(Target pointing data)
---
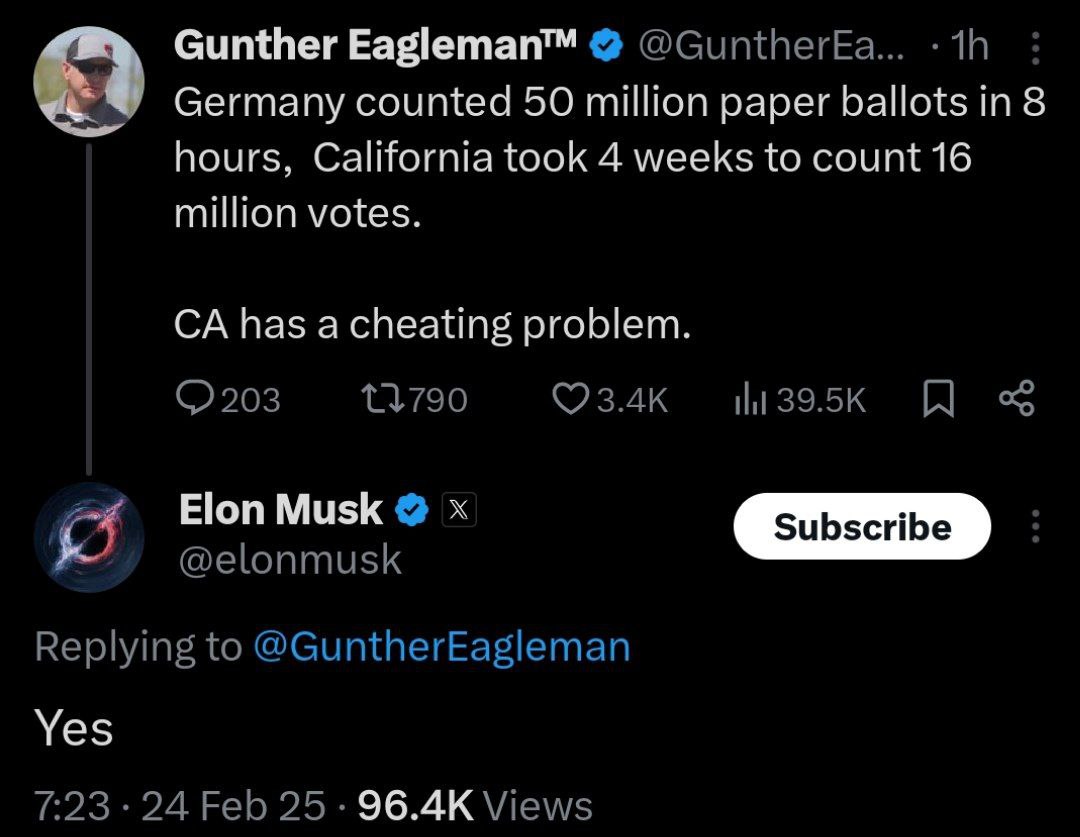Click the 96.4K Views count
Viewport: 1080px width, 837px height.
475,805
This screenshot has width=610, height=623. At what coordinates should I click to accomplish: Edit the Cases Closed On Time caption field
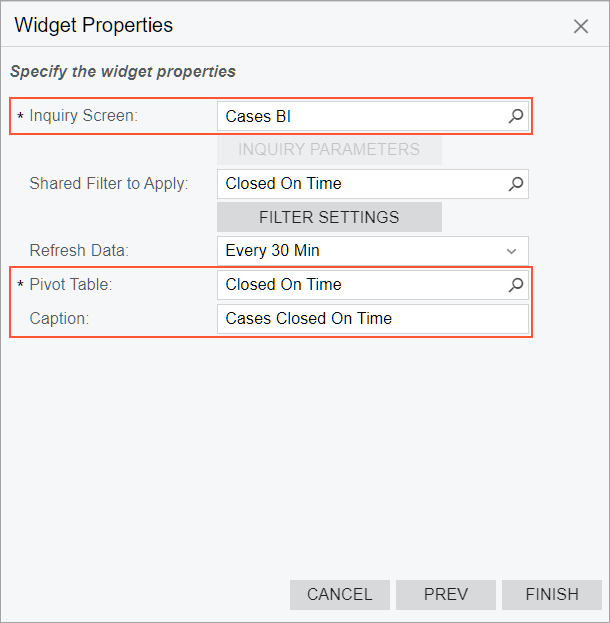pos(372,319)
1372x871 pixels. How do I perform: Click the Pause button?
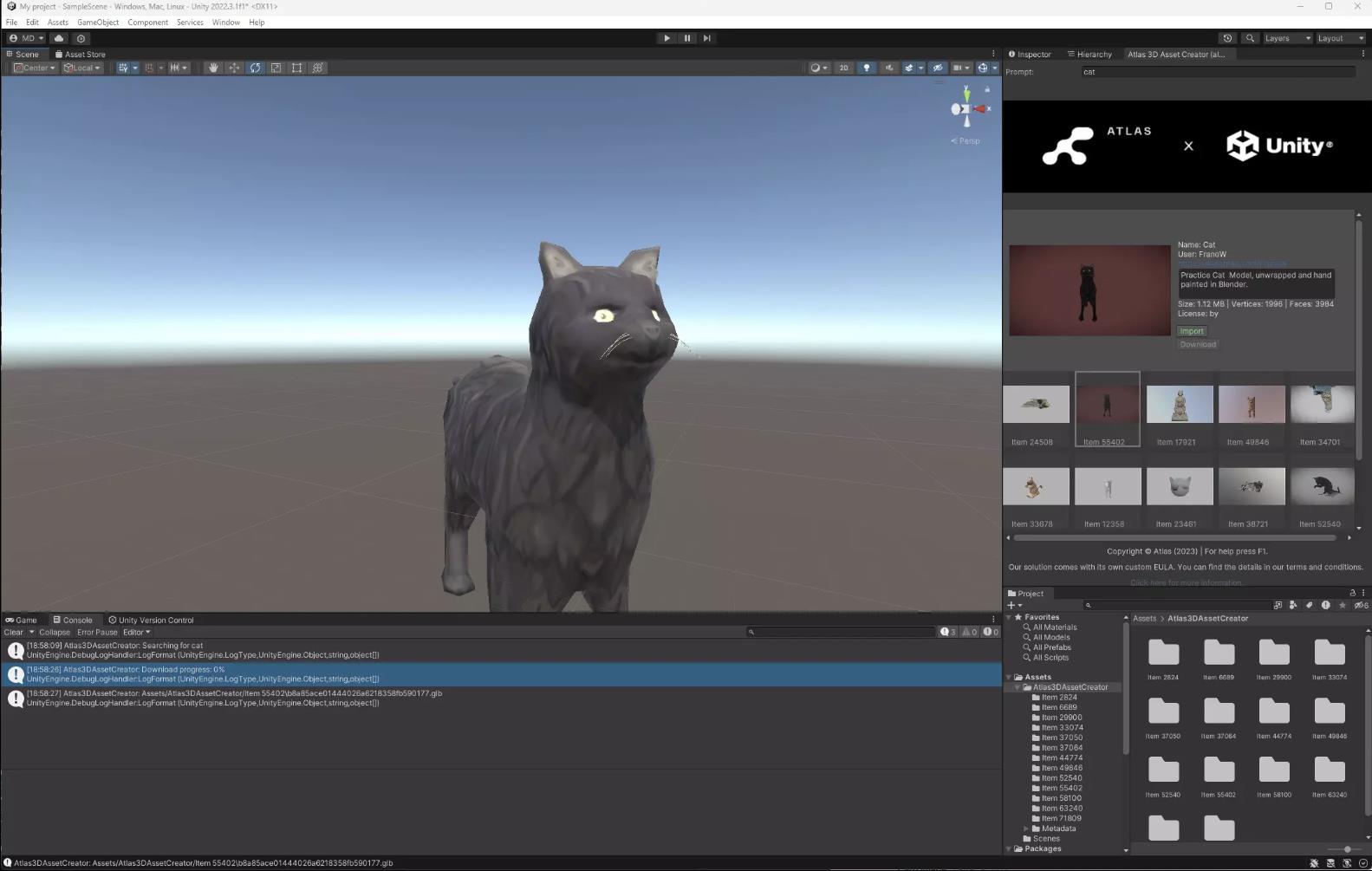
---
• What is needed:
Please rewrite all the items above with "caption field" changed to "label field" and everything else left the same. Leave the pictures out of your answer.

• Response to the exercise:
Click the 96.4K Views count
Viewport: 1080px width, 837px height.
475,805
This screenshot has width=610, height=623. At what coordinates should I click to accomplish: Edit the Cases Closed On Time label field
pos(372,319)
1372x871 pixels. How do I perform: Click the Pause button?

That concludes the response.